Full-Rip 9.0: The Next Big Earthquake in the Pacific Northwest

by Sandi Doughton

  In 1996 Bainbridge Island wanted a high-resolution topo map for land-use planning. The arrangements fell to the Kitsap Public Utility District. The PUD operated a handful of water systems and had a geographer on staff who knew his way around the latest digital mapping technology. Greg Berghoff estimated it would cost more than a quarter of a million dollars to make a map the old-fashioned way, with a team of surveyors.

  He decided to check out a local start-up that was pioneering a system called Light Detection and Ranging (lidar). The company offered to do the job for less than $70,000. Developed by NASA and originally used to measure things like cloud height and ice caps, lidar was new to the commercial world. The company’s plan was to fly grids across the island, shooting thousands of laser pulses at the ground every second and calculating elevations based on how quickly the pulses bounced back.

  Most of the signals bounce off treetops or roofs, but about one in ten strikes the ground. The magic is performed by computer programs that weed out ricochets and save the true surface data. In a lucky coincidence, the Bainbridge company flew its survey just after a snowstorm knocked off the last of the leaves, which made for even crisper images.

  The finished map was so sharp it was as if a giant hand had peeled back the island’s skin of vegetation. North-south scorings chiseled by glaciers popped out in stark relief. Watershed boundaries jumped off the page. Berghoff also noticed an odd east-west line cutting across a hill not far from Restoration Point. At first he figured it must be a road cut. But the lidar data were fine-grained enough to show that one side was higher than the other. “I saw that offset, and I thought, ‘Uh oh. If that thing isn’t a data error, it might be a fault,’ ” he recalled.

  This lidar image of the southeastern tip of Bainbridge Island strips away vegetation and reveals the Toe Jam Hill Fault, which is closely associated with the Seattle Fault. Also visible is the bench around Restoration Point, uplifted in the Seattle Fault quake about 1,100 years ago. (image credits 6.1)

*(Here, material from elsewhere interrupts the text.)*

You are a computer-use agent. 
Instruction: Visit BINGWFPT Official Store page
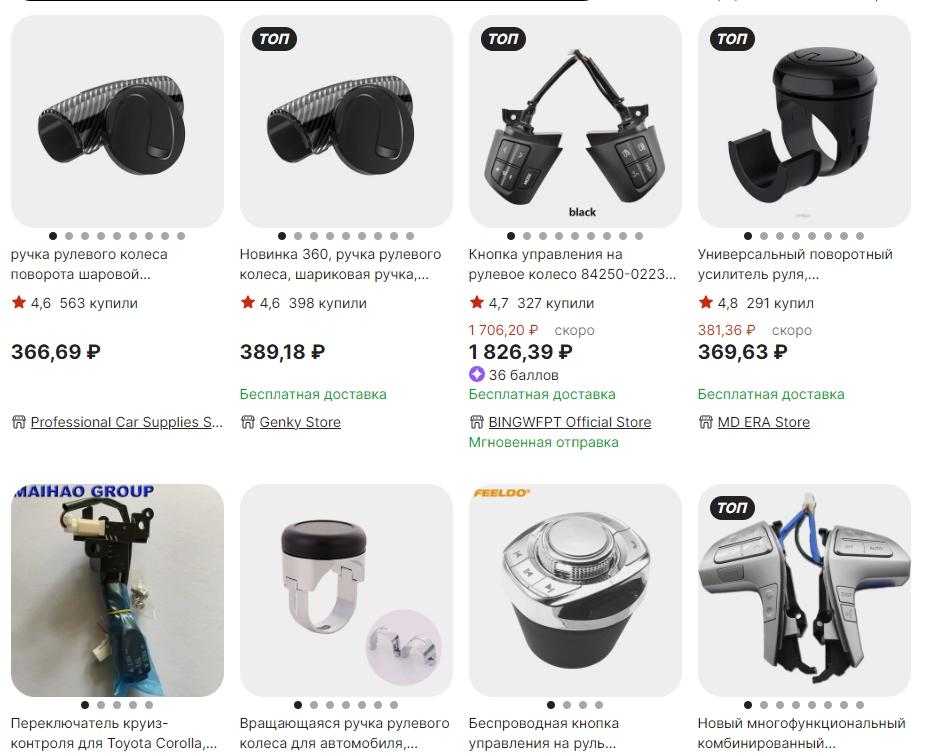pyautogui.click(x=569, y=422)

  Berghoff pinned up the map in the PUD lobby where a local geology buff did a double take when he saw it. The next thing Berghoff knew, he was shaking hands with Craig Weaver, leader of the USGS earthquake team in Seattle.

  Weaver and his colleagues were so jazzed by their first look at the Bainbridge lidar that they hopped a ferry as soon as they could and bushwhacked through devil’s club and blackberry vines to the exact GPS coordinates on a promontory called Toe Jam Hill. What they found looked very much like the scarp on Mount Hood—which is to say that it didn’t look like much at all.

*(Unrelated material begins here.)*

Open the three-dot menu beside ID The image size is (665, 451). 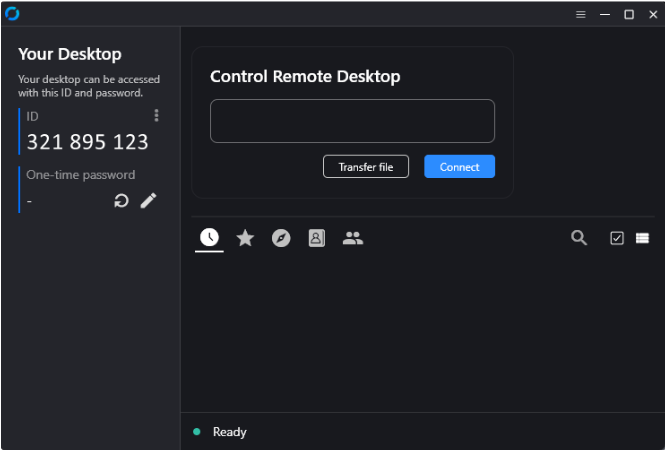tap(156, 116)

  “You can’t see the forest for the trees, and you can’t see the fault when you’re standing out in the brush,” Madin, of Oregon’s geology department, explained at his trench site in 2011. Fault scarps in Washington and Oregon are also hard to spot because they’re usually not very striking. On the San Andreas Fault, millions of years of motion and erosion have etched out a gash that’s visible from the space station. Northwest faults may be just as ancient, but glaciers wiped the slate clean less than twenty thousand years ago, then dumped a thick layer of sand and gravel on top.

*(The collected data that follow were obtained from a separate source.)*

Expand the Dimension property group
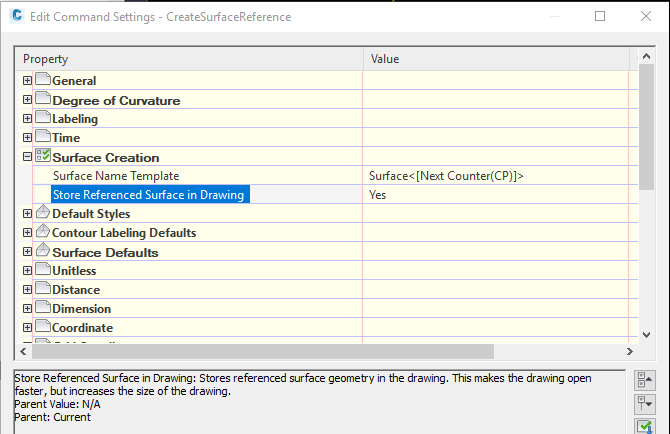Image resolution: width=670 pixels, height=434 pixels. 27,309
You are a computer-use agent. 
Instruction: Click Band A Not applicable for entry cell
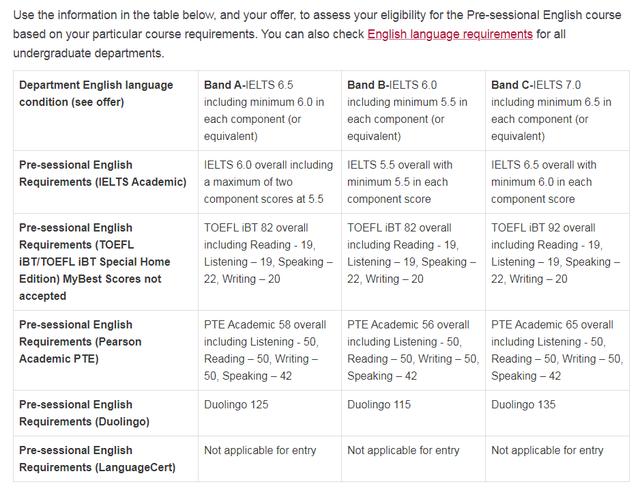tap(270, 459)
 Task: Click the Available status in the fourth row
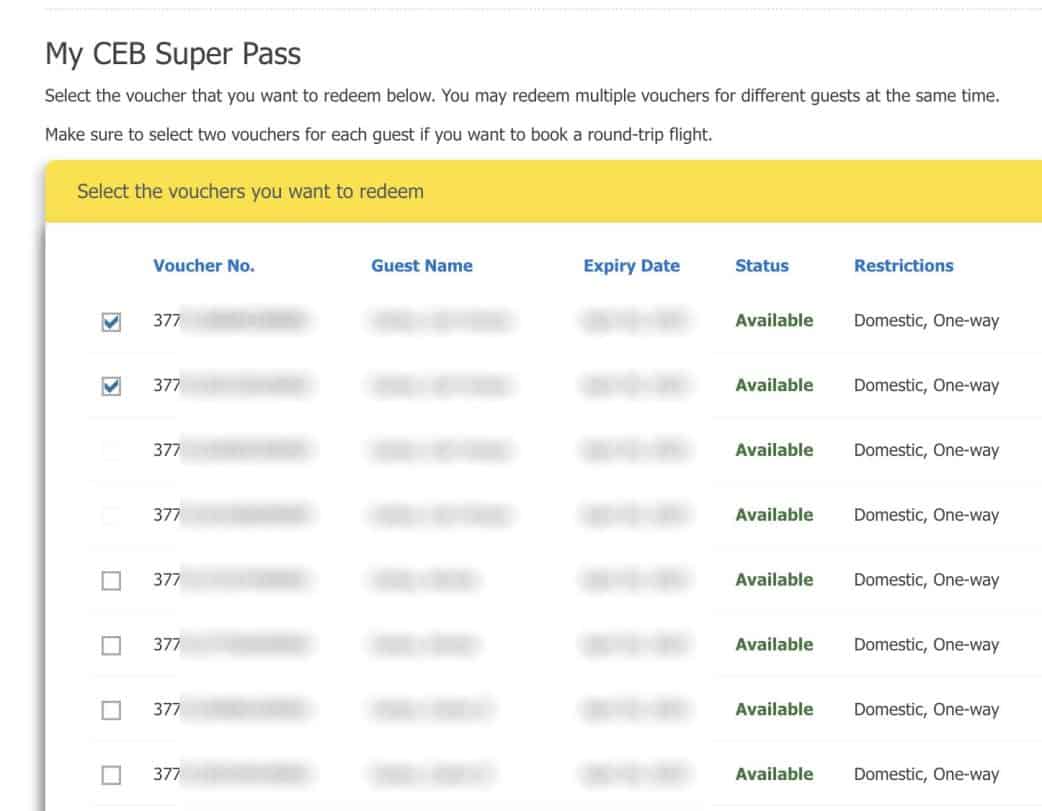coord(774,515)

  Geologists get excited by scarps for several reasons, Madin said. They reveal the presence of faults. They prove that at least one earthquake broke the surface. The length of the scarp and the amount of offset are rough yardsticks for quake size. But most important, scarps provide a portal into the geologic past.

  “That’s where digging comes in,” Madin said, watching as a backhoe struggled to dislodge a rock the size of a dishwasher. “The scarp tells us the fault is here and that it moved sometime in the recent past. What we want to nail down now is, ‘When were the earthquakes? How big, and how often?’ ”

  Those are the same questions the USGS team posed in 1996 about the newly-discovered fault on Toe Jam Hill.

  With the lidar image for leverage, the USGS pried loose enough funding to mount a major assault on the Northwest’s first urban scarp. “It was a big deal,” recalled Sherrod, who had recently landed a full-time job with the USGS. “There was a lot of interest and we wanted to document it well.” A team of two dozen scientists converged on Bainbridge Island, working on and off for two years. They excavated five trenches.

  For his project on Mount Hood, Madin had two weeks and one full-time helper. The backhoe was a loaner, normally used to dig up broken water mains, and seriously overmatched by some of the boulders it bit into. “I work for a state agency,” he said with a shrug. “We always have to bootleg it.”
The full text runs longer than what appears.